Down To Earth brings you the top environmental cases heard in the Supreme Court, the high courts and the National Green Tribunal
Can minor donate organ? SC to decide
The Supreme Court of India issued a notice to the health secretary, Uttar Pradesh in regards to organ donation by a minor.
A 17-year-old boy, Parthsarthi Bajaj, had sought the Supreme Court's permission to donate his liver to his critically ill father. The SC noted that “in terms of the statute governing the issue, the donor has to be a major”.
But due to the urgency of the case, the SC directed the minor boy to present himself before the concerned hospital for preliminary tests. These reports will help ascertain whether he can be a donor and whether the donation of an organ in the present case would otherwise be "feasible and permissible".
Software Freedom Law Centre filed a public interest litigation with the Supreme Court against arbitrary internet shutdowns in four states — Arunachal Pradesh, Gujarat, Rajasthan and West Bengal.

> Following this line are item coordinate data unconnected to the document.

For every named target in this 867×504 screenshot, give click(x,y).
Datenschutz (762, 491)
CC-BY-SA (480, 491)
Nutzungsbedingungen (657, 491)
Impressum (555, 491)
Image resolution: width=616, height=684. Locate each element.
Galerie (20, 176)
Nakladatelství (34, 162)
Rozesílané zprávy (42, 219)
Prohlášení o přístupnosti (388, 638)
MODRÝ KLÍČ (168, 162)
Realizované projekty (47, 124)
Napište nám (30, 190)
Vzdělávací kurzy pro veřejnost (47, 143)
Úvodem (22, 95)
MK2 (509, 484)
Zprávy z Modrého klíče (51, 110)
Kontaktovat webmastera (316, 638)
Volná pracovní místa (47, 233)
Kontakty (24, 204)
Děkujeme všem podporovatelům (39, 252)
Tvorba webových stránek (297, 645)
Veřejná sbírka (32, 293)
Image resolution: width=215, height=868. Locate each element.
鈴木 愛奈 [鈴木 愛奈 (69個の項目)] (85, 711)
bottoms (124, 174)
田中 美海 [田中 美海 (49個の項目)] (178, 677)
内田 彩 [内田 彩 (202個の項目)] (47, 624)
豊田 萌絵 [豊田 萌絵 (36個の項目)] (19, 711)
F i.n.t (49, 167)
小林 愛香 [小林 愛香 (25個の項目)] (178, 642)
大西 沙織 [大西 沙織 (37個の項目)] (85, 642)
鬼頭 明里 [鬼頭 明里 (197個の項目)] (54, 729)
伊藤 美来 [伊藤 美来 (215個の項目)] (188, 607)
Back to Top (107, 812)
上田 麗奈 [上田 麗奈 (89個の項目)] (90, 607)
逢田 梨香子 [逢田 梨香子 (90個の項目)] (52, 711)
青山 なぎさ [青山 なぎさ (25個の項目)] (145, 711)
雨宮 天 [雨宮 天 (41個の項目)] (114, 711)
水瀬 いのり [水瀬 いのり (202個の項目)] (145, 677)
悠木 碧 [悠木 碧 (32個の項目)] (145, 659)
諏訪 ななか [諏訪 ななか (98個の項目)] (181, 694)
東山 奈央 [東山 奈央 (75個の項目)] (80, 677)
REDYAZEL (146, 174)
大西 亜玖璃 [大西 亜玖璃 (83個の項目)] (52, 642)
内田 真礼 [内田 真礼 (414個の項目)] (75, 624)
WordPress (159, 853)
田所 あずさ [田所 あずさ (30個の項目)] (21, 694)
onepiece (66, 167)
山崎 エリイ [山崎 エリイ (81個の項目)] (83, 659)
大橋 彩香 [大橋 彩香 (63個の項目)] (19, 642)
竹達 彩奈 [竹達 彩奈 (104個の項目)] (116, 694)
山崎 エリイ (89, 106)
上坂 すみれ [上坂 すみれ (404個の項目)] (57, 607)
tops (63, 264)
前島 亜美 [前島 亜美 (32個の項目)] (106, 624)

The bench of Chief Justice of the Supreme Court Uday Umesh Lalit and justices S Ravindra Bhat and Pamidighantam Sri Narasimha directed the Centre to file an affidavit on whether there is any standard protocol on the issue.
Replenishment study of Shaliganga nullah
The rate of sediment replenishment of Shaliganga nullah in Budgam district was 0.343 meters per annum, according to a report by the geology and mining department of Jammu & Kashmir. The report was submitted to the National Green Tribunal (NGT) September 6, 2022.
The study was ordered by the court August 12 following observation that no replenishment study was conducted for the minor mineral blocks (reserved and allotted for mining river bed minerals) in the area. The court had restrained mining activity from the said minor mineral blocks.
The department used the Erosion Model of Garde and Kothyari, a widely used empirical method to quantify the annual rate of sediment yield in a particular river system using GIS platform and spatial data of the watershed such as land use, land cover, morphometry, discharge and precipitation data.’
Vedanta's prospecting activity located far from Barnawapara sanctuary
The prospecting licence area of Vedanta Ltd is located far from Barnawapara sanctuary in Mahasamund district, Chhattisgarh and its eco-sensitive zone boundary.
The ecology of the area will not be disturned and Vedanta, in its report to NGT, assured that the company will not cause any environmental and forest degradation.
Vedanta has taken forest clearance (State 1 and 2) for prospecting and exploration activity and not for any mining activity with respect to 'Baghmara Gold Composite Licence — Division no 254' comprising 144.6 hectare.
Presently, the area has not proven any economic resource potential for mining, as any prospecting, drilling has not been started by Vedanta.
So, there is no question of damage to flora and fauna of the area, the report said.